▸ **Work to be completed**: Which lines of the data below contain the word "width"? Copy each of those lines in full.

---------- Material provided ----------

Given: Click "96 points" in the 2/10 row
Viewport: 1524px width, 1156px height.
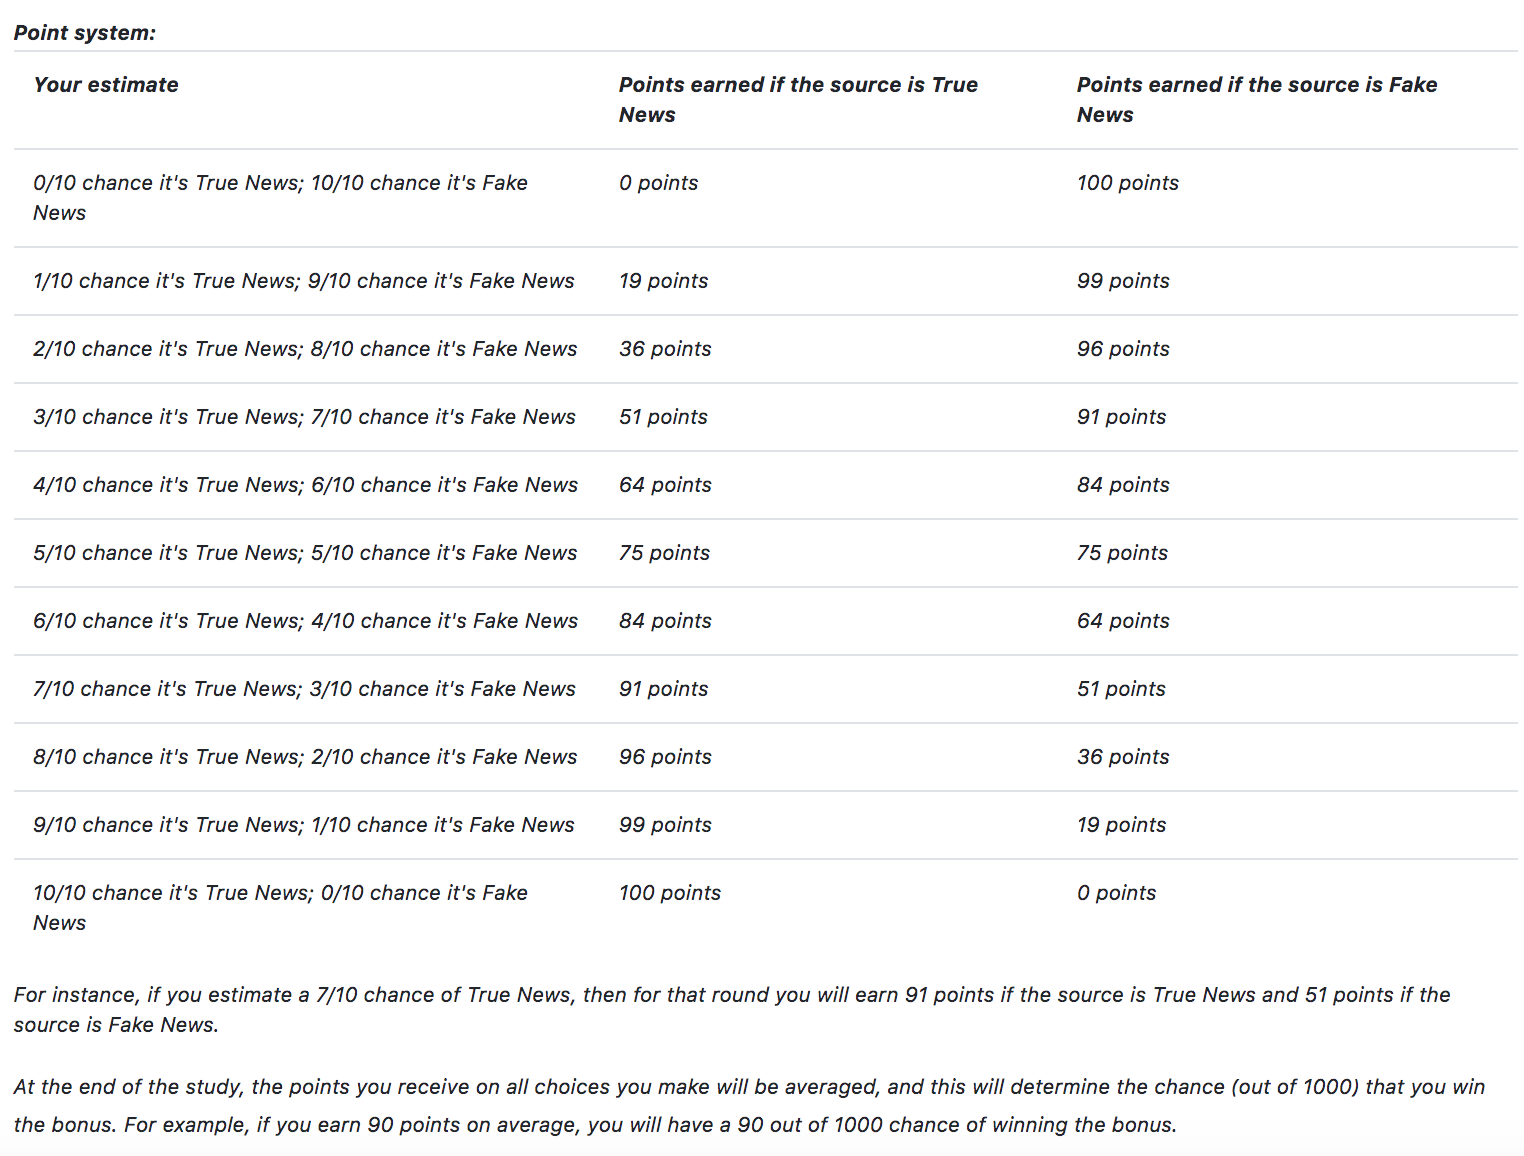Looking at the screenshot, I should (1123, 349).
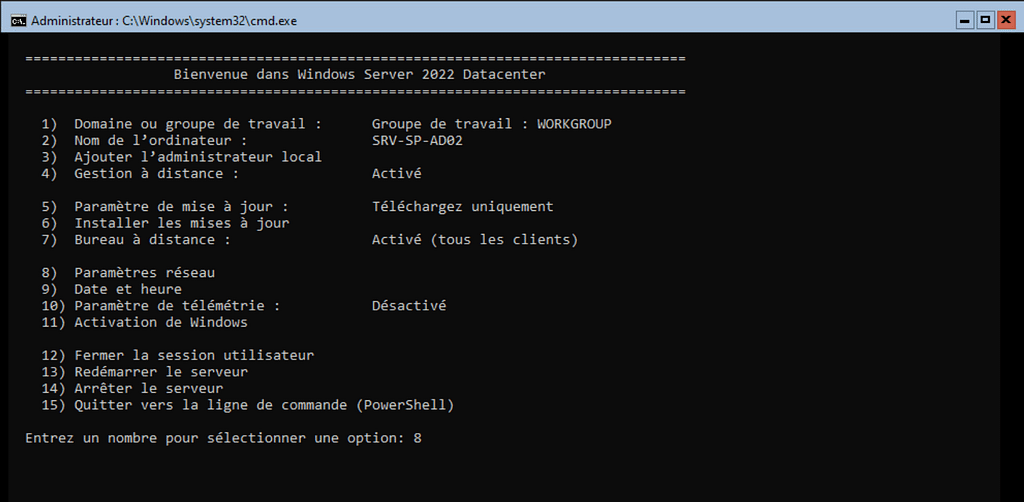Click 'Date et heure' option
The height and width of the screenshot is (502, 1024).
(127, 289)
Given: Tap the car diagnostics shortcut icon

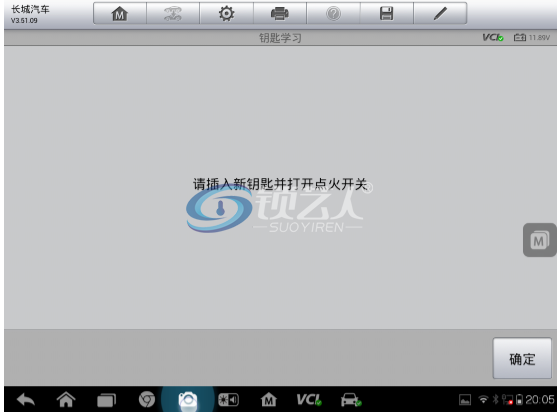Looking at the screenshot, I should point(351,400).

----------

▸ **Solved problem**:
Viewport: 1524px width, 1156px height.
The height and width of the screenshot is (502, 1024).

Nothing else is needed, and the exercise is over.